A rural highway does not come within this definition. Such a “road is devoted to the public use. It is a highway in which the entire public is interested, and where the owners of adjacent land, although not touching the road, are equally benefited with those living upon it.” Graham v. Conger, supra. A highway extending through a county is not ordinarily of any greater benefit to lands through which it passes than to lands farther removed therefrom. And, if this act be upheld, the burden of laying out and establishing country roads will hereafter be borne by the few for the benefit of the public generally. A construction of our law that would work such an injustice should not be adopted.

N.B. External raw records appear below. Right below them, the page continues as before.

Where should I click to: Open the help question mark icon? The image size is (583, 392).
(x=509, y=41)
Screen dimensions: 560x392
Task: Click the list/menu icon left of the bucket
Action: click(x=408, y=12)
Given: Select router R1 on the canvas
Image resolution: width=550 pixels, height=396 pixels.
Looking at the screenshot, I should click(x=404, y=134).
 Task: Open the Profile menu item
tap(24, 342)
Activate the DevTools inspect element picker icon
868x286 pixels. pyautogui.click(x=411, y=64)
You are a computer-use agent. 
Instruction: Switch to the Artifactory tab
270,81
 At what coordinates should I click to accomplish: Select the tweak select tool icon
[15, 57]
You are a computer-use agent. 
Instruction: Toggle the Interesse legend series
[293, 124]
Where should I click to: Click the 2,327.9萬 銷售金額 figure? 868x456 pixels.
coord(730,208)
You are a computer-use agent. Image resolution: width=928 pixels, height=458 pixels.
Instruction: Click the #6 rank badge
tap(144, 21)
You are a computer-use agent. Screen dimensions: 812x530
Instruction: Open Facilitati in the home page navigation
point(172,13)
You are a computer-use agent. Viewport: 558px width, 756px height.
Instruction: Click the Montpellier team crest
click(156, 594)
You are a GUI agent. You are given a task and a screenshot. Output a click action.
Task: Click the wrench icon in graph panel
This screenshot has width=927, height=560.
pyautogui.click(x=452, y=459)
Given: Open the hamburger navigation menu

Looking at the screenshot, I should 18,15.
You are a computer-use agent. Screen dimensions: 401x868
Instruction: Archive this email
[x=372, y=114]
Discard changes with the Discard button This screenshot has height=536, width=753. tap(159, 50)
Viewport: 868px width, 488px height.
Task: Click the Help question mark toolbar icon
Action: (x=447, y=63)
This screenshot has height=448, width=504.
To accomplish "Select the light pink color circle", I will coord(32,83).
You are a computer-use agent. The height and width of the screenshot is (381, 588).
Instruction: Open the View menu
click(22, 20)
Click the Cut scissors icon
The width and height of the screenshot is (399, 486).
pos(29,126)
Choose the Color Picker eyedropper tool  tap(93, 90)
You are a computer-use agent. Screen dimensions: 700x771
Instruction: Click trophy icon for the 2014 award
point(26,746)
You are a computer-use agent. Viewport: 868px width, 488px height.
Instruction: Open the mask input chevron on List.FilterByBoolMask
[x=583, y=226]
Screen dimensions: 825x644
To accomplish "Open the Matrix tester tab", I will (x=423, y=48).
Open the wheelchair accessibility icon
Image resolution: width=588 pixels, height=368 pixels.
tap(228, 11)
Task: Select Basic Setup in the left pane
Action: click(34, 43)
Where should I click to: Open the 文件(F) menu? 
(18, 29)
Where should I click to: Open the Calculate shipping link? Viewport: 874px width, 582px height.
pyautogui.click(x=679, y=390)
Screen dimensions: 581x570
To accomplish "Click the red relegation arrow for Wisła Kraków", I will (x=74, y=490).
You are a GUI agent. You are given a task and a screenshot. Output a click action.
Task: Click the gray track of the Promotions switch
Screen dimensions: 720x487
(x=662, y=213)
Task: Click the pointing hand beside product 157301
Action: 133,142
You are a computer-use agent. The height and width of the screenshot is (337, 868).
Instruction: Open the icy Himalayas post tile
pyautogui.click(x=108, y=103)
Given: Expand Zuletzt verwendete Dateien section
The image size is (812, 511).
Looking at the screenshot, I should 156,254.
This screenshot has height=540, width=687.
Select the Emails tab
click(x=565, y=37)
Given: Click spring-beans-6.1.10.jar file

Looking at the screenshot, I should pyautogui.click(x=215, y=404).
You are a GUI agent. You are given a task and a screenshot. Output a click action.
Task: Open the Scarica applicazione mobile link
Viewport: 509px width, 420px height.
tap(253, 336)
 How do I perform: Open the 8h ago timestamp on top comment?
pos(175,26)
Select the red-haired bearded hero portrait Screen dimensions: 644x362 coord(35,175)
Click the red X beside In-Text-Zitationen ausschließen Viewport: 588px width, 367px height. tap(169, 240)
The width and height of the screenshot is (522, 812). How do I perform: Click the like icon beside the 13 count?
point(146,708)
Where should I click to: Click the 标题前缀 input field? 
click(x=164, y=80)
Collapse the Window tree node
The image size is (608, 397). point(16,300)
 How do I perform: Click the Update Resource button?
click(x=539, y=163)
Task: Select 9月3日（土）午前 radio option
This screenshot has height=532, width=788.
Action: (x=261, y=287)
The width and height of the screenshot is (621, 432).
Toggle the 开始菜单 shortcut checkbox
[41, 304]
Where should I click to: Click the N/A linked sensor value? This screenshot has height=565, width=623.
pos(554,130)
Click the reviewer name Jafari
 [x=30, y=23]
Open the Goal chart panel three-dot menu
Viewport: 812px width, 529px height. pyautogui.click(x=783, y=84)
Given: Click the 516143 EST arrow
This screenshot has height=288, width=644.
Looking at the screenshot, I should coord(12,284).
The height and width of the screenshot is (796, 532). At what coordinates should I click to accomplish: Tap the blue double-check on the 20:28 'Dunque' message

The legislature may, no doubt, create and establish taxing districts, and provide for the taxation of lands therein for public improvements necessary to, and in the interests of, the district, but such was not the object or purpose of this act. The plain object of it was, as expressed by the learned judge below in his order overruling the demurrer, an attempt on the part of the legislature to “stamp all rural highways as local improvements.” It provides that owners of land within one mile of the highway laid out thereunder shall pay the cost and expense thereof. It creates no district for taxing or other purposes, but simply selects a few landowners to discharge a burden that should be assumed by all, or at least by those who are equally benefited by the improvement. The question as to the power and authority of the legislature in establishing taxing districts for the purposes of public improvements is not, therefore, before us. The act cannot be sustained on the district theory. In view of all these considerations, we are constrained to hold that a rural highway is not a “local improvement,” within the meaning of the constitution, and that the act in question is invalid.

We have examined and considered the suggestions of counsel for appellant that the act may be sustained with the assessment feature eliminated, but we cannot see our way clear to so hold. We are not prepared to say that with such feature stricken therefrom the legislature would have passed the act. Indeed, without it the act is shorn of its principal feature, and its whole purpose is gone.

Our conclusion is in accord with that reached by the learned judge of the court below, and his order in the premises is affirmed.